[start of Records for this task]

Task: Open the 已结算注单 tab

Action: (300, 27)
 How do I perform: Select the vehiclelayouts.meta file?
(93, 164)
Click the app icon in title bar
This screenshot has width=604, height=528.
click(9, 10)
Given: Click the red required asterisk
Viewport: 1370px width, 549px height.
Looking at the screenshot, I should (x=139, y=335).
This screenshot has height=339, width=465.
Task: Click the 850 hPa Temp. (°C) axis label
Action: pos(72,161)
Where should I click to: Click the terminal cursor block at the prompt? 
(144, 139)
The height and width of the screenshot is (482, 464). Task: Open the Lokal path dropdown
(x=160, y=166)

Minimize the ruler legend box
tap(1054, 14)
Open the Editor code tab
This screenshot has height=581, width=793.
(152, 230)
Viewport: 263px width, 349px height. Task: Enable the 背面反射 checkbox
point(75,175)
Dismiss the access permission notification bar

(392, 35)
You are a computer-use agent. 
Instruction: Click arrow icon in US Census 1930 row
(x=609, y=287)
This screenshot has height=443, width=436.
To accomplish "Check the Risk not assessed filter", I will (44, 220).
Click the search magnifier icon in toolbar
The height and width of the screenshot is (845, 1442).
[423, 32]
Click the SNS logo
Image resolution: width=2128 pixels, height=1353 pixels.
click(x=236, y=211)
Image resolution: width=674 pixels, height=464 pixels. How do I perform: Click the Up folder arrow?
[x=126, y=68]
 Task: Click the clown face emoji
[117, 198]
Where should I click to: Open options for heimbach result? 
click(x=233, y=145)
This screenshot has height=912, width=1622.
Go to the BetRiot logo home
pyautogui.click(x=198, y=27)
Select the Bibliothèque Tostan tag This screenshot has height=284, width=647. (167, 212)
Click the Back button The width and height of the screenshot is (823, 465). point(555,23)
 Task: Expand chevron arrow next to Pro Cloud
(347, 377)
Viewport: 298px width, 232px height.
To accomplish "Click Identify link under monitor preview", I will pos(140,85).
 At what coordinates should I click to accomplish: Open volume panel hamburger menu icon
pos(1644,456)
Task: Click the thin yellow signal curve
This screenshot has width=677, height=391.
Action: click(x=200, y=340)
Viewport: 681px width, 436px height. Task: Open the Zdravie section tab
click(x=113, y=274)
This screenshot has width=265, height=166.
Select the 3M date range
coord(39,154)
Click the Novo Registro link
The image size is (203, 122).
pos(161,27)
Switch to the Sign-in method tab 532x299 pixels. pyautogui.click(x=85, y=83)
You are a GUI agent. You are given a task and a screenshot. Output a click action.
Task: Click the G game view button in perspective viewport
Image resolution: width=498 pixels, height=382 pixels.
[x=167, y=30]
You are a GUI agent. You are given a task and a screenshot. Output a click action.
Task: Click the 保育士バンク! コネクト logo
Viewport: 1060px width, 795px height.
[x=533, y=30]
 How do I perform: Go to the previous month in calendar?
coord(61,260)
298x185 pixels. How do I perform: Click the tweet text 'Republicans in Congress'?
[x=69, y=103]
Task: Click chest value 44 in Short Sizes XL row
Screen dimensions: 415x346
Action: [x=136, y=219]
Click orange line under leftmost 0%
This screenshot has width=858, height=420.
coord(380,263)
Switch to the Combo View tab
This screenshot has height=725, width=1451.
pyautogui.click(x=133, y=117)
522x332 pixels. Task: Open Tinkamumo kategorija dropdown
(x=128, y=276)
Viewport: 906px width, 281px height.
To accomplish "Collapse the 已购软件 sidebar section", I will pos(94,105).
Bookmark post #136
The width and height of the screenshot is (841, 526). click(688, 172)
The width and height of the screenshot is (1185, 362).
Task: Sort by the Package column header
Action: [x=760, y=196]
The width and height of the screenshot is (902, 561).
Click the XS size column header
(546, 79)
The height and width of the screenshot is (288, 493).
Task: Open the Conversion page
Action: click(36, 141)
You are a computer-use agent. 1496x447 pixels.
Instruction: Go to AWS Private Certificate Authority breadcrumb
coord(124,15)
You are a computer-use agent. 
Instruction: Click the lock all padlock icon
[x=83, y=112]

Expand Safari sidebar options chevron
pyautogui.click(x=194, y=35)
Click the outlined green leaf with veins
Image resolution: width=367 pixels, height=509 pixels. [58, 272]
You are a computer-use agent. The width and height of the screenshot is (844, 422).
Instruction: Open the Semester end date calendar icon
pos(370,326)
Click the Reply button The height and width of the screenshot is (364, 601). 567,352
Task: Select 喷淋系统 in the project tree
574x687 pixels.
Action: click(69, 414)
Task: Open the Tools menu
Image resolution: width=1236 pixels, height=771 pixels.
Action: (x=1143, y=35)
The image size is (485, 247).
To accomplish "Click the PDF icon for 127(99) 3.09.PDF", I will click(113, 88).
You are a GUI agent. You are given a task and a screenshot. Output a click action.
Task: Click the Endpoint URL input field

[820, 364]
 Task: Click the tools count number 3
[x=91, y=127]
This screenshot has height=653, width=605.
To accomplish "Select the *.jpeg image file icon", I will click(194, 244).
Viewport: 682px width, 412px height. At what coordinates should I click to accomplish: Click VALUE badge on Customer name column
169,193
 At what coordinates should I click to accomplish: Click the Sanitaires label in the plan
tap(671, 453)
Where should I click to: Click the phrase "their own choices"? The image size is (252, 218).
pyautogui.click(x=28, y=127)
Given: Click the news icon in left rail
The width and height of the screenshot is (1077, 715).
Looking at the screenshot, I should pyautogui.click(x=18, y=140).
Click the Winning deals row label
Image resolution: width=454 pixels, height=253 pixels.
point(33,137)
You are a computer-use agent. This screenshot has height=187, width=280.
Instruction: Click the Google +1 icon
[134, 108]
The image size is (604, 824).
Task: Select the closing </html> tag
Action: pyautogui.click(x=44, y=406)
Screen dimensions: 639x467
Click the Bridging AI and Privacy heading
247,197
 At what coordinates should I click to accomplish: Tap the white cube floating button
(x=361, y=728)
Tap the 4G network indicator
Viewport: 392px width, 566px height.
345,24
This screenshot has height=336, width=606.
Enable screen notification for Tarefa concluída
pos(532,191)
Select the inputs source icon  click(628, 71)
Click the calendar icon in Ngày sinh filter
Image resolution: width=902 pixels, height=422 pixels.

[end of Records for this task]

**Directions for this task:**
Reproduce the lines of the data above verbatim, starting at the line that contains "Click the outlined green leaf with veins" and ending at the line that contains "Action: click(69, 414)", with both of those lines included.

**Correct answer:**
Click the outlined green leaf with veins
Image resolution: width=367 pixels, height=509 pixels. [58, 272]
You are a computer-use agent. The width and height of the screenshot is (844, 422).
Instruction: Open the Semester end date calendar icon
pos(370,326)
Click the Reply button The height and width of the screenshot is (364, 601). 567,352
Task: Select 喷淋系统 in the project tree
574x687 pixels.
Action: click(69, 414)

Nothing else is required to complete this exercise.